About this exercise — The listing below holds a line with "Task: Click the 100 tick label on x-axis" and a later line with "Screen dimensions: 1651x929". Write out those two lines and every line between them, exactly, and nothing else.

** Opening Working data block **

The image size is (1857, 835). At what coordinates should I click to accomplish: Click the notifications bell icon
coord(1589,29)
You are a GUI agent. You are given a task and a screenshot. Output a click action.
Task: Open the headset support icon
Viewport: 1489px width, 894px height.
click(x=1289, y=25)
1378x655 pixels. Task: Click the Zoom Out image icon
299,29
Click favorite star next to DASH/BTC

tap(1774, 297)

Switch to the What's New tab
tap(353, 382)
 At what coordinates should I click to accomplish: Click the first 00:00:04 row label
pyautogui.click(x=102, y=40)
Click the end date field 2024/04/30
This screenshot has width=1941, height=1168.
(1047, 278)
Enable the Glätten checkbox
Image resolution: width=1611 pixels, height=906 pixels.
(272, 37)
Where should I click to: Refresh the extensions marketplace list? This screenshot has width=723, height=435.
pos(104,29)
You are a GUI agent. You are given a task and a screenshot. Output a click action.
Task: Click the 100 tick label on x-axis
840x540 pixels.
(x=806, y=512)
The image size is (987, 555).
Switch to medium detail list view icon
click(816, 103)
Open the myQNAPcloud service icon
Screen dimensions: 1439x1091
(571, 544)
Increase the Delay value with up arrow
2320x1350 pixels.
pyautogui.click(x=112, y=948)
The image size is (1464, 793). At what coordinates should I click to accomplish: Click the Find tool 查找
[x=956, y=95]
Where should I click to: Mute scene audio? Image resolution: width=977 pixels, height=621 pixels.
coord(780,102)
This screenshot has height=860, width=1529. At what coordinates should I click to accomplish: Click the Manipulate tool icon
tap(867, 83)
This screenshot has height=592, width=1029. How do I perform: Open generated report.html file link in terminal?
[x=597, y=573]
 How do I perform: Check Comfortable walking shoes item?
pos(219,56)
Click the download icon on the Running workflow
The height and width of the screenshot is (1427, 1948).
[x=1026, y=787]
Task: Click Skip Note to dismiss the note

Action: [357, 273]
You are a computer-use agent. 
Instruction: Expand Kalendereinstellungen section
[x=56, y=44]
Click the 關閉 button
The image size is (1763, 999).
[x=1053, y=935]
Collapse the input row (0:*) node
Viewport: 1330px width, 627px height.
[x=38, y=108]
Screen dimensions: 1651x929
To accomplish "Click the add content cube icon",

** Closing Working data block **

Solution to this task —
Task: Click the 100 tick label on x-axis
840x540 pixels.
(x=806, y=512)
The image size is (987, 555).
Switch to medium detail list view icon
click(816, 103)
Open the myQNAPcloud service icon
Screen dimensions: 1439x1091
(571, 544)
Increase the Delay value with up arrow
2320x1350 pixels.
pyautogui.click(x=112, y=948)
The image size is (1464, 793). At what coordinates should I click to accomplish: Click the Find tool 查找
[x=956, y=95]
Where should I click to: Mute scene audio? Image resolution: width=977 pixels, height=621 pixels.
coord(780,102)
This screenshot has height=860, width=1529. At what coordinates should I click to accomplish: Click the Manipulate tool icon
tap(867, 83)
This screenshot has height=592, width=1029. How do I perform: Open generated report.html file link in terminal?
[x=597, y=573]
 How do I perform: Check Comfortable walking shoes item?
pos(219,56)
Click the download icon on the Running workflow
The height and width of the screenshot is (1427, 1948).
[x=1026, y=787]
Task: Click Skip Note to dismiss the note

Action: [357, 273]
You are a computer-use agent. 
Instruction: Expand Kalendereinstellungen section
[x=56, y=44]
Click the 關閉 button
The image size is (1763, 999).
[x=1053, y=935]
Collapse the input row (0:*) node
Viewport: 1330px width, 627px height.
[x=38, y=108]
Screen dimensions: 1651x929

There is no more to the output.